Erkek olduğumdan kimsenin şüphesi yoktu!

Müslüman!

Bu konuda evimizde bir mutabakat yoktur! Evi bırakın mahallede bile kararsızdırlar.

“Bugün Cuma değil mi?”

“Evet hanım!”

“Niye gitmiyorsun Cumaya?”

“Hanım patlarım ben o sıcakta!”

“Biliyor musun üç Cuma namaza gitmeyenin nikâhı düşüyor!”

“Düşsün hanım! Bundan sonra çocuk mu yapacağız ki öyle olsun!”

Geçen hanımın bir akrabası geldi bize karı-koca. Tam da Cuma vakti!

“Hadi gelmiyor musun cumaya? Ezan yakın!”

“Abi benim işim var!”

“Ne işin var?”

“Anlatsam sen de gitmezsin Abi!”

Namazdan dönüşte hanıma şikâyet etti beni!

“Senin kocan namaza gelmedi!”

“Her hafta gider hâlbuki! İşi çıktı demek!”

Evli!

Bu konuda herkes müttefik!

Baba!

Gerçekten iyi bir babayımdır! Fakat beni babalığa yakıştıramayanlar da oluyor! Kızımın çalıştığı yere gittiğimde şaşırdılar!

“Babam!”

“Gerçek mi kız?”

Geldi çimdikledi beni!

“Ah!”

“Bakın gerçek! Valla babam!”

“Ay ne kadar genç! Hem de yakışıklı!”

“Kurgulamadınız değil mi?”

“Vallahi ciddiyiz!”

Oğlumun görev yerinde de böyle oldu!

“Kim bu arkadaş Ali?”

“Babam!”

“Hadi canım! Abindir!”

“Valla babam!”

“Abi kaç yaşında evlendin sen?

“Beşik kertmesi!”

Karadenizli!

Aslında en önemli konu bu! Bu yaşıma geldim o kadar yer dolaştım Karadenizliliğimi hemen anladılar!

“Sadik, ente Karadeniz? (kardeşim sen Karadenizli misin?)

Arap soruyor bunu!”

“Neam! Elhamdülillah ya Haci!”

“Eyva, eyva!”

Askerde, santralda nöbetlerimi öğleye kadar yazardım kendime. Bir gün takım komutanım Mesut Üsteğmen bir şeye kızmış beni çağırdı.

“Ahmet, bundan sonra kendine öğleden sonra nöbetler yazacaksın!

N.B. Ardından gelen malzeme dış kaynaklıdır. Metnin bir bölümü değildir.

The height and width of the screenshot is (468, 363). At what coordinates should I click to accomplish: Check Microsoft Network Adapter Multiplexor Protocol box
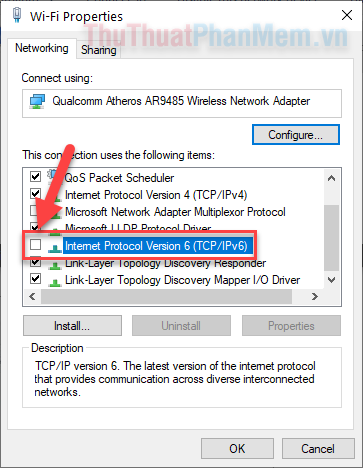coord(34,210)
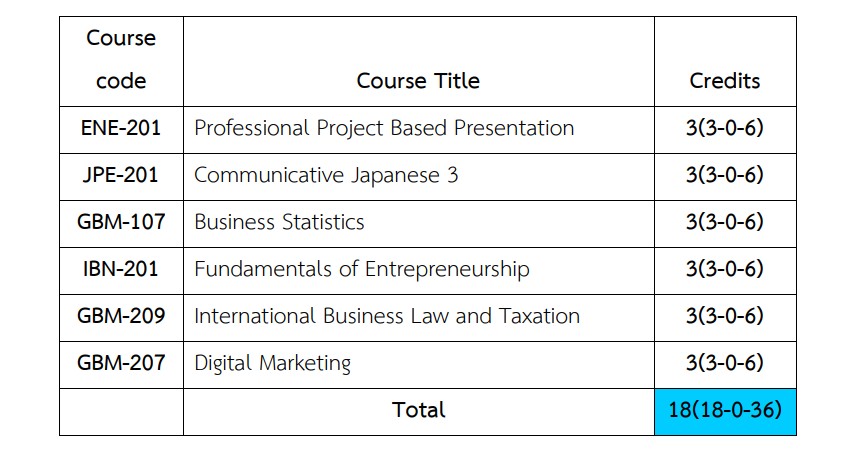
Task: Click the JPE-201 course code cell
Action: tap(121, 175)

Tam muhaberenin yoğun olduğu zamanlar arazisin!”

“Komutanım olmaz!”

“Niye olmuyor? Hem içtimadan da kaçıyorsun, eğitim dersen yok! Nasıl askersin sen!”

“Komutanım, Mustafa yüzbaşım geçen bana, Karadenizlilerin kafası öğleden sonra çalışmaz demedi mi sizin yanınızda?”

“Dedi!”

“Ben de o yüzden öğleden sonra nöbet yazmıyorum kendime! Sakatlık olmasın diye!”

Güya en yakın zamanda Ankara’ya ziyaretine gidecektim Mesut Üsteğmenin. Telefonda hemen tanımıştı beni, otuz yıl geçti aradan.

Ama oğlumu gönderdim yanına.

“Demek sen Ahmet’in oğlusun öyle mi? Yahu sen ne sessizsin öyle? Baban delibozuğun tekiydi!”Demiş!

Çocuklarım ana tarafından yerli Adapazarlı!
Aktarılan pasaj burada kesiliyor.